Petrology

Rare metals are essential ingredients to power the technological transition to a green, low-energy, low-carbon-based society. The rising global demand for these elements cannot be met by recycling alone and requires a mining inventory of existing assets and the discovery of economic ore bodies. Ore deposit formation results from the conjunction of a wide range of processes and intensive parameters and from the relative involvement of different media (melt, minerals, fluids). This complexity is reflected in natural rocks, where the reconstruction of the evolution of a single deposit can be challenging. As a support to field-based studies, experimental petrology allows to simulate natural processes at conditions relevant for natural systems. In addition, the role of a single parameter (e.g. P, T, fO2, t) or process (e.g. melting, crystallization, fluid circulation) can be quantified precisely allowing the production of important datasets (e.g. partition coefficients, solubility data, factors of enrichment) to better understand ore deposits and possibly predict their occurrences in natural settings. Ongoing research projects focus on understanding metal enrichment processes in: (i) layered intrusions (e.g. Fe, V, PGEs) and (ii) magmatic-hydrothermal deposits (e.g. Li-Sn-Nb-Ta-W).

Our working group actively contributes to the study of drill core samples obtained through the International Ocean Discovery Program (IODP) and the International Continental Scientific Drilling Program (ICDP). These internationally coordinated drilling projects provide unique access to deep-seated geological records, enabling high-resolution investigations of magmatic, metamorphic, and sedimentary processes. In collaboration with international research teams, we have explored various geological settings ranging from oceanic plateaus and massifs (e.g. Shatsky Rise and Atlantis Massif, mid-ocean ridges (e.g. Southwest Indian Ridge and East Pacific Rise), ophiolites (e.g. Oman), large igneous complexes (e.g. Bushveld), volcanic arcs (Izu-Bonin-Mariana) and continental hotspots (e.g. Yellowstone). To unravel the mineralogical and geochemical complexities of core samples from such localities, we employ cutting-edge analytical techniques, such as EPMA, FTIR or Raman spectroscopy, and combine these with experimental investigations and geochemical modelling. This approach ultimately allows us to provide a comprehensive understanding of the processes shaping Earth's lithosphere.

A detailed investigation of the processes that lead to the generation and development of magmas is essential to better understand active volcanoes.

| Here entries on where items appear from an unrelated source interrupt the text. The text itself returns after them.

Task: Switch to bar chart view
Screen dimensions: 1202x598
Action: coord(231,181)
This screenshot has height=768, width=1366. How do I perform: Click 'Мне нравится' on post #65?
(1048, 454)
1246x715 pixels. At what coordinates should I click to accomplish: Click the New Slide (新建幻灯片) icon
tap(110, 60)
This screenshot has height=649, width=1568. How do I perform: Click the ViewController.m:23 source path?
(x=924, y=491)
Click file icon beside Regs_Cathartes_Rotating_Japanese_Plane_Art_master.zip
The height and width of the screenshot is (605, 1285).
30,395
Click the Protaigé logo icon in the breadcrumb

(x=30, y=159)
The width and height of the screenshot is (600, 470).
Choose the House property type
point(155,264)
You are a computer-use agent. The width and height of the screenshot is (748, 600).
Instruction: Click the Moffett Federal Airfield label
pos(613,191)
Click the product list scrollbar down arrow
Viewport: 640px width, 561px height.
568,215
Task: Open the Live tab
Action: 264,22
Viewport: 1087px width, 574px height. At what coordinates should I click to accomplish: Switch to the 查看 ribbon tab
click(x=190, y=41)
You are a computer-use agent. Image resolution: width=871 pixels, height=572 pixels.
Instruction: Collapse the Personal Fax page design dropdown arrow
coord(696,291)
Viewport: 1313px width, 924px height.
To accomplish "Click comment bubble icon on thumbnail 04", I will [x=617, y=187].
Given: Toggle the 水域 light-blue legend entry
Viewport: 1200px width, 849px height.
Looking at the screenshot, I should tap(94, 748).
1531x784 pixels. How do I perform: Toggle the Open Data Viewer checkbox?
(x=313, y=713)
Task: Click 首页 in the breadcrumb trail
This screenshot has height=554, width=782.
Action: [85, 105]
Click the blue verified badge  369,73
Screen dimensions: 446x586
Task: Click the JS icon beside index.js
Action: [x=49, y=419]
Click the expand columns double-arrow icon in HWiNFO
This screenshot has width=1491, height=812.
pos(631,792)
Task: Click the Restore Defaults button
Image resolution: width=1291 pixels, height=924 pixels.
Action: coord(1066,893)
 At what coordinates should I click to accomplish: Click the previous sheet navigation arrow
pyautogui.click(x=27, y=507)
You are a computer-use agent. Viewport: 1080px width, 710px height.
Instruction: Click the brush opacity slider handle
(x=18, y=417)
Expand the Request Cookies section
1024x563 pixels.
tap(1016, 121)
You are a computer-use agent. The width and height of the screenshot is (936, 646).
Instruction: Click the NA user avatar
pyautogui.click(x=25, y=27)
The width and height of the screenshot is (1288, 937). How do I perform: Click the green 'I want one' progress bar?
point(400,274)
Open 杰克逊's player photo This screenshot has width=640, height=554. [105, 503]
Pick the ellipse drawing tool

High-pressure experiments (in combination with high-resolution analysis) can provide valuable data for this purpose and enable the further development of existing petrological tools used for the reconstruction of magmatic processes (e.g. geothermobarometry, geochronometry, or thermodynamic models). In several research projects, we are experimentally investigating the systematic influences of various chemical and physical parameters (e.g. temperature, pressure, water content, and chemical composition) on phase relations and mineral stability fields for different magmatic systems (e.g. ranging from submarine mid-ocean ridges to subduction zone volcanoes). Furthermore, several ongoing research projects are dealing in detail with individual active volcanoes (e.g. located in Kamchatka, Chile, or the Eifel) in order to better understand pre-eruptive magma storage conditions and, potentially, be able to make any statements regarding their (future) eruption dynamics.

In our research, we focus on developing and improving innovative analytical and experimental methods for petrological and mineralogical investigations. Analytical techniques we are primarily working on include electron probe microanalysis (EPMA), Fourier Transform Infrared Spectroscopy (FTIR), micro-Raman spectroscopy, as well as wet chemistry colorimetric and titration methods. In one of our current projects, we are further improving the EPMA "flank method" allowing us to obtain high-resolution and high-quality data of ferric-ferrous ratios in mineral and glass samples. Moreover, we are continuously working on refurbishing our experimental facilities, for example to improve the control and monitoring of run conditions and develop new ground-breaking experimental approaches. Our experimental lab plays a crucial role for the synthesis of various glass and mineral standards for use in Raman and EPMA analysis. Additionally, we are integrating deep learning techniques in our approaches to enhance the processing of large datasets obtained with our analytical and experimental facilities.